Problem to solve: The response should be a faithful copy of every record, with nothing left out.
^^^^^^^^^^^^^^^^
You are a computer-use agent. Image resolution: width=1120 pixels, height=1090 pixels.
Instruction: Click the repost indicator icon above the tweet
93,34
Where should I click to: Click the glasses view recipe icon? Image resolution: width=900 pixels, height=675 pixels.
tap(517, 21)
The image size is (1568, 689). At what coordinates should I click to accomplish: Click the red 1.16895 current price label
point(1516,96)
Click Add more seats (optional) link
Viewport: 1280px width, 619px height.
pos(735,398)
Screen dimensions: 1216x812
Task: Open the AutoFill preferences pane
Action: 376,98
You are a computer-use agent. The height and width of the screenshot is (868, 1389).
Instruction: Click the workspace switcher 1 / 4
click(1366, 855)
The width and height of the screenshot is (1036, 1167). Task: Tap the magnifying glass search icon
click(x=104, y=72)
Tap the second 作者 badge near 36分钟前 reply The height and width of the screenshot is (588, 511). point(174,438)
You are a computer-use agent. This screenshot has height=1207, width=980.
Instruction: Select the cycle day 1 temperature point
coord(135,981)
^^^^^^^^^^^^^^^^
Exercise result:
You are a computer-use agent. Image resolution: width=1120 pixels, height=1090 pixels.
Instruction: Click the repost indicator icon above the tweet
93,34
Where should I click to: Click the glasses view recipe icon? Image resolution: width=900 pixels, height=675 pixels.
tap(517, 21)
The image size is (1568, 689). At what coordinates should I click to accomplish: Click the red 1.16895 current price label
point(1516,96)
Click Add more seats (optional) link
Viewport: 1280px width, 619px height.
pos(735,398)
Screen dimensions: 1216x812
Task: Open the AutoFill preferences pane
Action: 376,98
You are a computer-use agent. The height and width of the screenshot is (868, 1389).
Instruction: Click the workspace switcher 1 / 4
click(1366, 855)
The width and height of the screenshot is (1036, 1167). Task: Tap the magnifying glass search icon
click(x=104, y=72)
Tap the second 作者 badge near 36分钟前 reply The height and width of the screenshot is (588, 511). point(174,438)
You are a computer-use agent. This screenshot has height=1207, width=980.
Instruction: Select the cycle day 1 temperature point
coord(135,981)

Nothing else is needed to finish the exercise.